Attendees also heard how one hospital is trialling integrating genetic testing into mainstream ovarian cancer treatment pathways. Maira Kentwell, Senior Genetic Counsellor at the Parkville Integrated Familial Cancer Centre (combined services of the Peter MacCallum Cancer Centre and The Royal Melbourne Hospital), shared her experiences from The Royal Women’s Hospital and The Royal Melbourne Hospital, where genetic testing has been incorporated into mainstream care as a part of a woman’s ovarian cancer treatment plan.
Ms Kentwell said it’s been known for many years that the BRCA gene significantly increases a woman’s risk of developing breast and ovarian cancer.
“BRCA gene testing has traditionally been undertaken for women who want to understand their personal risk of developing and breast and ovarian cancer.”
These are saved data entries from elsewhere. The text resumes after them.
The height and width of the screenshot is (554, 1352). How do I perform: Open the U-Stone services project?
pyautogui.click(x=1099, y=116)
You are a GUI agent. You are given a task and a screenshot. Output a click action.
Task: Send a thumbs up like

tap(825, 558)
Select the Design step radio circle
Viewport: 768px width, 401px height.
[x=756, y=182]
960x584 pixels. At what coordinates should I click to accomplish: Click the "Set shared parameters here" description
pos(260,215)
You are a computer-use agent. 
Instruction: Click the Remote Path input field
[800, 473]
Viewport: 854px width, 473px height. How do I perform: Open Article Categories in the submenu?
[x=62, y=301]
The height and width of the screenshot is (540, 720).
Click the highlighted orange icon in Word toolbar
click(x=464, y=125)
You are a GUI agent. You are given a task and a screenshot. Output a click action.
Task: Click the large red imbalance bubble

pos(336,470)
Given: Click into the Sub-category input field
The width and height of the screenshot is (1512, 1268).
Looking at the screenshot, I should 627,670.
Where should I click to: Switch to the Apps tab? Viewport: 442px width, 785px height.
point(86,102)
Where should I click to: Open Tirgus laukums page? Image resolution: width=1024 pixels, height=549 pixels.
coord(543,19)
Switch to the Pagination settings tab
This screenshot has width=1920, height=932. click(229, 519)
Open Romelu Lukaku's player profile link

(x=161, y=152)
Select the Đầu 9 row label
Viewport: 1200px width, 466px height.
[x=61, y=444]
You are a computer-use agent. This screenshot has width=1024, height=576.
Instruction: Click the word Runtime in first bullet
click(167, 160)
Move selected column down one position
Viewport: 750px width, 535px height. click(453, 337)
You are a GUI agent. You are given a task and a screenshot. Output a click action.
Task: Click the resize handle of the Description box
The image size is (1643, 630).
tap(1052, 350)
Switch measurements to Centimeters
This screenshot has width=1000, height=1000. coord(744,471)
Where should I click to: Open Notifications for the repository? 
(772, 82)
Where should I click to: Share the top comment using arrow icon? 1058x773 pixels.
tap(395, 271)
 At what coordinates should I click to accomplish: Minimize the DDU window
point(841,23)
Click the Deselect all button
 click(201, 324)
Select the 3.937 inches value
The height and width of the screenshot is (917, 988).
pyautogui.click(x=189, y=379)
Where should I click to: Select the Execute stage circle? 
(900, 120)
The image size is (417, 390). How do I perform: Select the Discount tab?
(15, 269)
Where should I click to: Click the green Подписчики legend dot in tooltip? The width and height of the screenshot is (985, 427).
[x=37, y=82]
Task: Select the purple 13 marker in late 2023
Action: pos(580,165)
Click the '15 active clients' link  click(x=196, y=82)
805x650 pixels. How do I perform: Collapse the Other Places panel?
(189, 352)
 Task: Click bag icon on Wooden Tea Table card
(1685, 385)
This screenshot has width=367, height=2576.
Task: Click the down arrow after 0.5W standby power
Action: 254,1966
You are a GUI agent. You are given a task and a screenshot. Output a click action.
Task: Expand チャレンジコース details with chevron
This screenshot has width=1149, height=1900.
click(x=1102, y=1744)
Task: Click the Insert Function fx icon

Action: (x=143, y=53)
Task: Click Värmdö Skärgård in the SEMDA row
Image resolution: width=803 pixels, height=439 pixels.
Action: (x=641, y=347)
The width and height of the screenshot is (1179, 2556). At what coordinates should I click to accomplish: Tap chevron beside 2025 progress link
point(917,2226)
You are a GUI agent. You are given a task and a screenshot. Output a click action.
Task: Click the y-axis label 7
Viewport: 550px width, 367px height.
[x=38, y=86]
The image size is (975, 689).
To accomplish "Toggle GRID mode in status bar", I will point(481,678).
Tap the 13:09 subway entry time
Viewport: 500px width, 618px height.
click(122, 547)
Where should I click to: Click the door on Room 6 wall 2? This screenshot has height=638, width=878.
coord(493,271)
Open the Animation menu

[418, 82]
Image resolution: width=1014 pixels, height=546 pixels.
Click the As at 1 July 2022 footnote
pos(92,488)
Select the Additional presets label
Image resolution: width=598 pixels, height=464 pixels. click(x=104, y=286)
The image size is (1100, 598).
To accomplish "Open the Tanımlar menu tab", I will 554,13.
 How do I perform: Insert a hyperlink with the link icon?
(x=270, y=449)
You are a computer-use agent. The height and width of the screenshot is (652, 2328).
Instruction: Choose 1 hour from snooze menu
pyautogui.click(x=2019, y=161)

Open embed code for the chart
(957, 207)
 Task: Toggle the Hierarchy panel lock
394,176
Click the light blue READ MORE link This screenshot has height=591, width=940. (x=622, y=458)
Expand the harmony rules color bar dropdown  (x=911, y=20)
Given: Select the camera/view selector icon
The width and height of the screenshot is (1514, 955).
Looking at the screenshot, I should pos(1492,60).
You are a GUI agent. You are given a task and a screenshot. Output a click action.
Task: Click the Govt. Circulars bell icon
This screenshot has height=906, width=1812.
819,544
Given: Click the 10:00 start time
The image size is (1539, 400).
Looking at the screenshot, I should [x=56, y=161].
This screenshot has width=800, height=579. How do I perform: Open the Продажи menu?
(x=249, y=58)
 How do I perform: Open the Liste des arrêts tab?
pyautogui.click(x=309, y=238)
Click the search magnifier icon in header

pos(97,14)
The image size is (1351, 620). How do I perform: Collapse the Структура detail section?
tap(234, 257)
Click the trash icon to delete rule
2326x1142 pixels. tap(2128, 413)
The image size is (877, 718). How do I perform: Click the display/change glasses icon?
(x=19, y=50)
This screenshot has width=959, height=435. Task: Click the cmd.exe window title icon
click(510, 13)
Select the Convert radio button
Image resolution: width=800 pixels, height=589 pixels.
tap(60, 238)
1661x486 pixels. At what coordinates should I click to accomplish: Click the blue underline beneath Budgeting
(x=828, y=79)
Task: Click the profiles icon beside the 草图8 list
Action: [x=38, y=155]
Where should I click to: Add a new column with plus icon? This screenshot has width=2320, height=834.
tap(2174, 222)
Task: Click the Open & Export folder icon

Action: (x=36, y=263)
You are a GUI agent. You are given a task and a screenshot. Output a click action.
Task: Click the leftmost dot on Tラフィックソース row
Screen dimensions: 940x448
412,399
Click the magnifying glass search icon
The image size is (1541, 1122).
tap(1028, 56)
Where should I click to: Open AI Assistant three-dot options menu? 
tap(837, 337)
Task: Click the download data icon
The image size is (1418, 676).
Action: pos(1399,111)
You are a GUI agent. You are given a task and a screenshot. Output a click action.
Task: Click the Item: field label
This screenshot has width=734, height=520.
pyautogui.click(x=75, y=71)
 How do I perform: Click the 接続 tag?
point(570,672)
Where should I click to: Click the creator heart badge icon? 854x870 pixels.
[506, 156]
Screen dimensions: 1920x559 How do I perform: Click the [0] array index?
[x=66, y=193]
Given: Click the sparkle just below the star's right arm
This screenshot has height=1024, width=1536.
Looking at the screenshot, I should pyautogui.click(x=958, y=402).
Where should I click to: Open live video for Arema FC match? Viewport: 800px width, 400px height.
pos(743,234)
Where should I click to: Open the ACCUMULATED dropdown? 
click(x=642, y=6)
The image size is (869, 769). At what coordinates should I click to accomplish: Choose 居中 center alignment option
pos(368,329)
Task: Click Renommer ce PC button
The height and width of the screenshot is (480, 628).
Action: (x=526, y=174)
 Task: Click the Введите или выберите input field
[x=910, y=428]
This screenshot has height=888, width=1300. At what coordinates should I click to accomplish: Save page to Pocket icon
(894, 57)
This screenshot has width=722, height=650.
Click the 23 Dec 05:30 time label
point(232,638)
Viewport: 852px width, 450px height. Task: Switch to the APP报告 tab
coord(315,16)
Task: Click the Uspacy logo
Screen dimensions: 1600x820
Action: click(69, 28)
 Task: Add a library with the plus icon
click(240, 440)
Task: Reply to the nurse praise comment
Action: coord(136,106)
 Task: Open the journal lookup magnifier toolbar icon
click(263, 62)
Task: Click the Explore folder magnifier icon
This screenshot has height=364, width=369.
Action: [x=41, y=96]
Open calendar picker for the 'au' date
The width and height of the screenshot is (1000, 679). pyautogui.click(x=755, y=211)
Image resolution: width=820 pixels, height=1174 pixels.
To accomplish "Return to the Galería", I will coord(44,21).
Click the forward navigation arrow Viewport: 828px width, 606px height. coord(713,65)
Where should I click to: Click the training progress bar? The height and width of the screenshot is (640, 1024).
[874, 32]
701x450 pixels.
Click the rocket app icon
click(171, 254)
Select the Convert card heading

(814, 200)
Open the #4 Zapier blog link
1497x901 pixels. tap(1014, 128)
“Research suggests that testing for the BRCA gene after a diagnosis of ovarian cancer may help inform and tailor treatment if the cancer recurs, and so the school of thought on when and why genetic testing should take place is shifting.” Maira Kentwell, Senior Genetic Counsellor
“Mainstreaming genetic testing is currently a hot topic. While around 10 – 15 percent of women with ovarian cancer carry the BRCA gene, genetic testing is not occurring in many women who are eligible for the test. The way genetic testing is delivered needs to change and we are realising it needs to be in the oncology setting. Knowing this helps oncologists tailor treatment options to the unique needs of women and their family members who have a faulty BRCA gene.
“Rather than referring patients for a separate Familial Cancer Clinic appointment for testing, at the Royal Women’s Hospital and the Parkville Familial Cancer Centre, we have a genetic counsellor working alongside oncologists as a part of the core team treating women.”
There are other mainstreaming genetic testing models which have been developed in Australia, such as treatment focused genetic testing by telephone. For ovarian cancer, a national approach where the medical oncologist orders the genetic testing is due to be rolled out next year.